A tiroidite linfocítica crónica é hereditária?

  A tiroidite linfocítica crónica é a doença inflamatória da tiróide mais comum. A glândula tiróide é difusa e moderadamente aumentada, com uma textura firme, e é na sua maioria assintomática e dolorosa. Pode haver desconforto faríngeo e os sintomas locais devidos ao bócio são raros, tais como pressão no pescoço e dificuldade de engolir. Não há inchaço dos gânglios linfáticos no pescoço.  A doença é uma doença auto-imune específica de órgãos. A sua etiologia é muito complexa e podem existir factores genéticos e ambientais que interagem entre si e os efeitos coordenados das hormonas etárias e sexuais para causar o aparecimento da doença, que ocorre frequentemente em várias gerações da mesma família e é poligénica com uma predisposição genética. HLA-DR5 e HLA-B8 são frequentemente vistos em doentes com esta doença, indicando uma susceptibilidade genética. Os factores genéticos desempenham um papel no desenvolvimento da tiroidite auto-imune,
Os genes de susceptibilidade mais definidos são certos alelos do locus HLA-II. A relevância das moléculas do tipo HLA-II para a tiroidite auto-imune foi examinada a nível genético. Foi dada maior atenção ao estudo da relevância dos genes da classe HLA-II para a doença, particularmente o papel do locus DQ. Estudos demonstraram que não existe uma ligação directa entre as moléculas HLA-DR e a correlação de doenças, e que a correlação pode ser devida a um elevado grau de desequilíbrio de ligação entre DR e DQ, sendo o correlato primário frequentemente um alelo específico no locus DQ. Em estudos estrangeiros sobre factores genéticos HLA, verificou-se que o DBW3, DR5 é aumentado em brancos europeus e americanos, enquanto que o DBW53 ocorre mais frequentemente em japoneses.

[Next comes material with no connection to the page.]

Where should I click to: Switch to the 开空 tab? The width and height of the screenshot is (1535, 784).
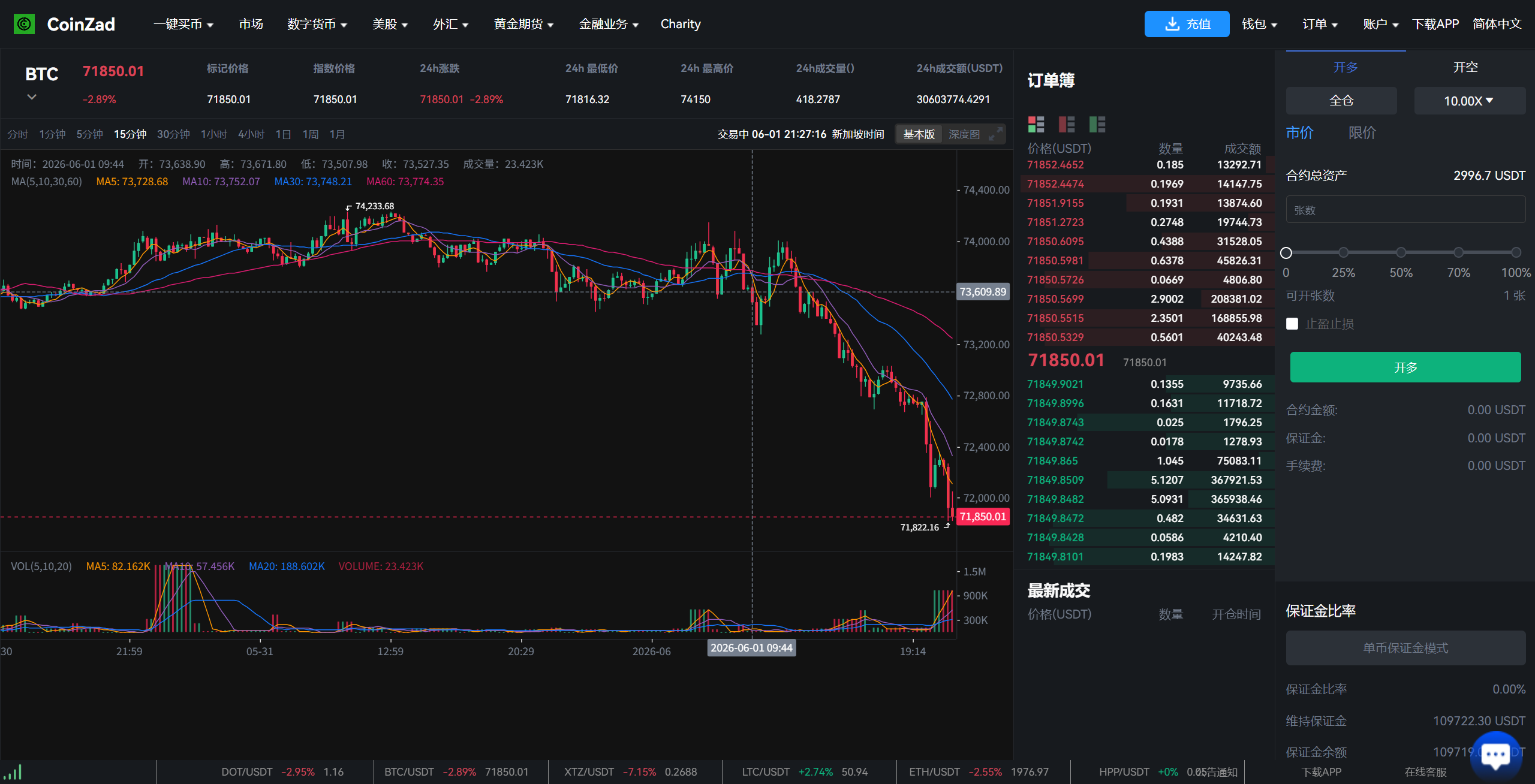pyautogui.click(x=1465, y=67)
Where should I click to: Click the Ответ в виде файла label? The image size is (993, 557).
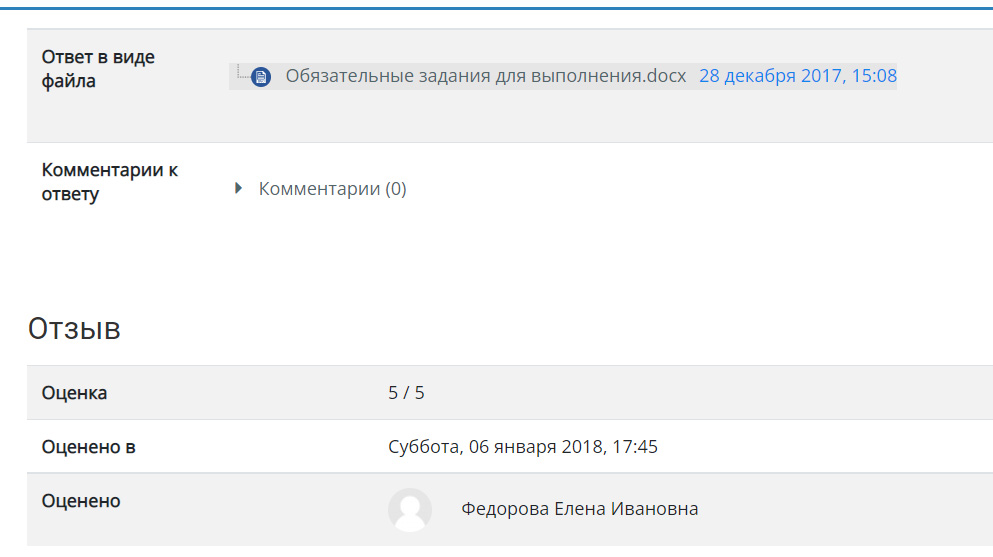tap(98, 69)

Dados de estudos domésticos sugerem que o gene HLA-DQAI*0301 está associado à susceptibilidade HT.  No entanto, se uma mulher está a pensar em conceber, não deve engravidar até que o seu estado seja suave ou efectivamente controlado após o tratamento, pois isto protegerá tanto o bebé como a mãe. É também importante que a função tiroideia da mulher seja revista antes e durante a gravidez e que qualquer hipotiroidismo seja tratado prontamente. Durante a gravidez, deve ser dada especial atenção à manutenção do corpo e à prevenção de estímulos externos adversos.